Esa decisión generó “ruidos” al interior del organismo: varios de los “herederos” de la administración de Rodrigo Weisner -director de Aguas durante el gobierno de Miche-lle Bachelet- se sentían incómodos con el estilo del nuevo director. Hubo otro escenario complejo: Desmadryl se encontró con un servicio que registraba una deuda histórica de $ 300 millones y un sistema de información donde estaba catastrado sólo 17% de los derechos de aguas del país.
Estas mismas materias le valieron cuestionamientos: en octubre de 2010, la Fiscalía Nacional Económica (FNE) requirió al organismo ante el Tribunal de Defensa de la Libre Competencia por no haber informado sobre la entrega de derechos de aguas para proyectos hidroeléctricos, solicitando una multa de casi US$ 1 millón.
La FNE dijo que de 13 oficios que le había enviado, sólo había respondido a seis.
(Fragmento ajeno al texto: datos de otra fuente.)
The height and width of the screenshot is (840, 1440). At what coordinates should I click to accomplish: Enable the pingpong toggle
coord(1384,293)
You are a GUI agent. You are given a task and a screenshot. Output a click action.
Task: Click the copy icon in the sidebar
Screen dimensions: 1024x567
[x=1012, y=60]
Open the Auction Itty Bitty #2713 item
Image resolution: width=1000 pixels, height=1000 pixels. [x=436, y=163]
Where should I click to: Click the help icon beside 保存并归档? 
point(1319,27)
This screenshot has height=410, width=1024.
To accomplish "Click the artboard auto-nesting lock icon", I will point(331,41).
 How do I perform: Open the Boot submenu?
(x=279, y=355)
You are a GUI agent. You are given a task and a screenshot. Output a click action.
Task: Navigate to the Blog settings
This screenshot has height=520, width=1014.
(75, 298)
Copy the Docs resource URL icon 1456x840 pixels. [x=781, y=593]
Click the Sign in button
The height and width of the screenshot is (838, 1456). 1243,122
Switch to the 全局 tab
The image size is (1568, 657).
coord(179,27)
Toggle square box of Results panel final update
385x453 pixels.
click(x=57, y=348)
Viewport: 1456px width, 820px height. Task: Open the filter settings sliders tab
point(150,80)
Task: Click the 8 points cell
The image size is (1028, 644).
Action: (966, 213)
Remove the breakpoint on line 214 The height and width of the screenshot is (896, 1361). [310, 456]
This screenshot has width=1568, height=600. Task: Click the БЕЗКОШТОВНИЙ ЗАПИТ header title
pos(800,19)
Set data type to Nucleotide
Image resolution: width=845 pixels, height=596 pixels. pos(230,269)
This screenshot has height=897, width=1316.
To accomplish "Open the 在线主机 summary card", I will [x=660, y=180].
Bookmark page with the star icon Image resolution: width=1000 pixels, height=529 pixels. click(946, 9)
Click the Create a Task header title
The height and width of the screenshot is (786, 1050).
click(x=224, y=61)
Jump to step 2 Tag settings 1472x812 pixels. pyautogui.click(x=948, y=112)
Entonces, Desmadryl se defendió señalando que el requerimiento obedeció a una falencia histórica de la DGA. El conflicto terminó en una nueva mediación, pero puso al gobierno en una situación incómoda. “Históricamente la DGA no disponía ni procesaba toda la información solicitada, quedando apilada en estantes”, explica hoy Desmadryl.
No fueron las únicas críticas. A mediados de 2010, la DGA contrató al ex asesor de HidroAysén, Carlos Chiappa, justo en momentos en que se definía si otorgarle o no un derecho de aguas adicional a ese megaproyecto. Los ambientalistas salieron al paso y pusieron en tela de juicio el nombramiento. Desmadryl también se defiende. “El señor Chiappa, según lo dispone la ley, como cualquier otro funcionario público debe abstenerse cuando concurran las causales correspondientes, y en el caso de HidroAysén así lo hizo”, asegura.
Las críticas fueron acumulándose, así como la desconfianza sobre si la DGA mejoría o no su gestión. En septiembre pasado, Desmadryl comunicó su renuncia voluntaria a la DGA para asumir un cargo en el Banco Mundial. Muchos afirman que su salida fue resultado del conflicto generado por el visto bueno que le dio a Colbún, pero en el MOP niegan esa versión. En todo caso, su reemplazante será elegido mediante un concurso de Alta Dirección Pública.